A fire near the walls of the Vatican City filled the sky above the Roman Catholic Church headquarters with smoke on June 1 (video below).
While the fire's cause is currently unknown, some unconfirmed reports reveal a nearby auto garage may have exploded at about 5 p.m. local time, reports the Daily Mail.
Eyewitnesses recall hearing a loud "bang" before watching plumes of smoke engulf the city.
"Dark cloud of smoke rising from the Vatican," wrote one eyewitness on Twitter.
"And I just heard an explosion. Fire at the Vatican?" the same person wrote in a separate tweet.
The fire quickly spread to nearby cars and a crusher, forcing firefighters to evacuate a building close to the scene.

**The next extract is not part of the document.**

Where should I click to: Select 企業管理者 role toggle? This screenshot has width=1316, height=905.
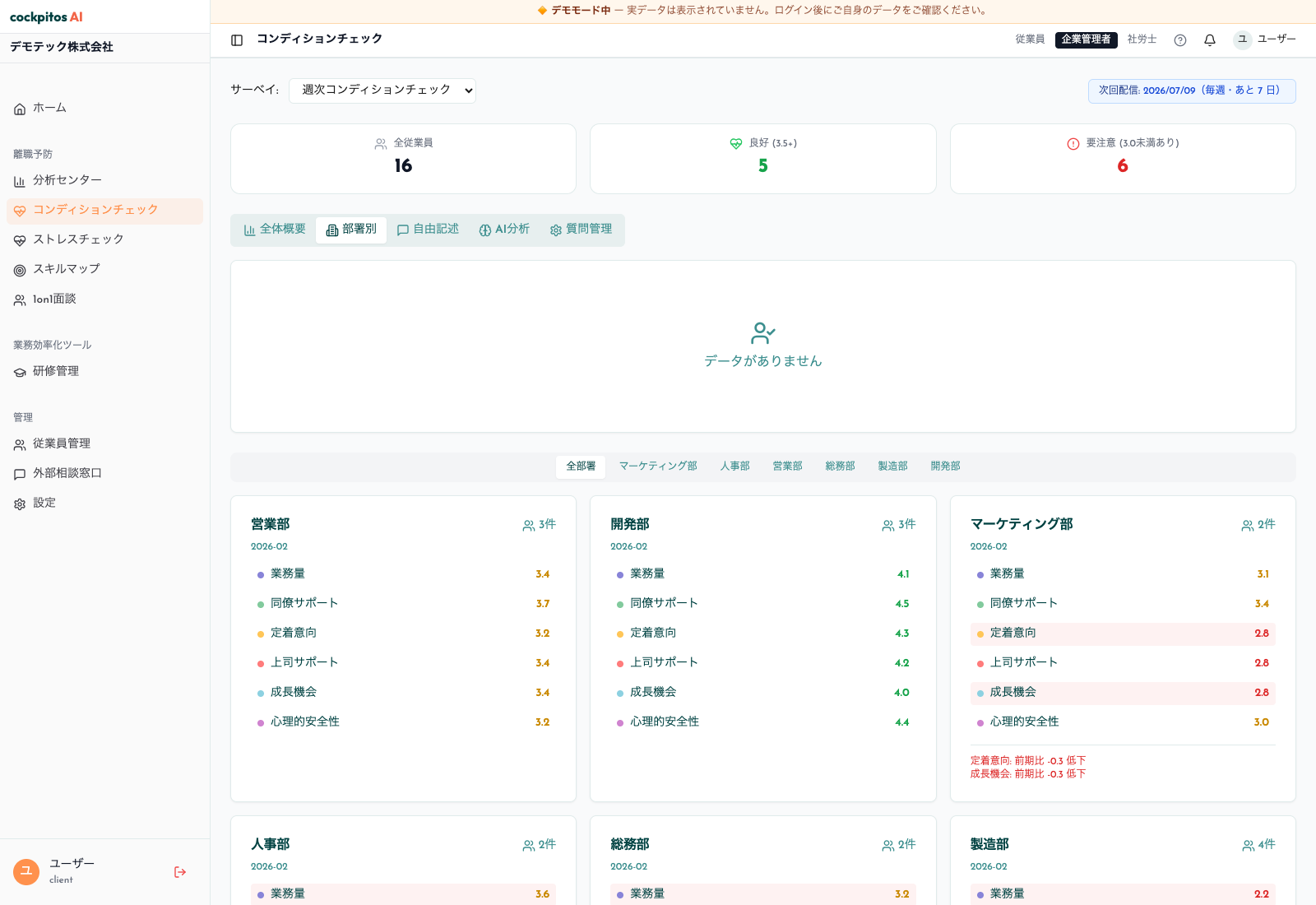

According to the eyewitness, an officially unconfirmed 43 apartments have so far been evacuated.
It is still not clear if there have been any injuries.
While unconfirmed reports indicate Pope Francis is safe, some are still worried for his safety.
Earlier the same day, the pope spoke with the Vatican department in charge of priests, reports the Catholic News Agency.
"I am always joyful when I meet young priests, because in them I see the youth of the Church," the pope said.
He then addressed the young priests directly.
"You are important in his eyes and he has confidence that you will be at the height of the mission to which you have been called," he said, adding it’s important for young priests to find pastors and bishops "who encourage them in this perspective, and not only wait for them because there is need for a replacement and to fill empty places!"
It is not clear where the pope went after that, but reports indicate he also tweeted that morning: "I thank God for parents who strive to live in love and keep moving forward, even if they fall many times along the way."
It is not clear if he was still on the Vatican premises when the fire broke out.
Social media users are now debating the fire's origins.
Some are concerned it's a terrorist attacks, while others -- based on reports so far -- argue it is simply a local fire.
Regardless, the fire is already provoking controversy.
"Vatican city BOMBING," erroneously tweeted Pamela Geller, founder, editor and publisher of The Geller Report.
"It's ALMOST as if you want Muslims to be blamed for something they didn't do," tweeted one critic in response.
"Nope," added another. "Stop fearmongering."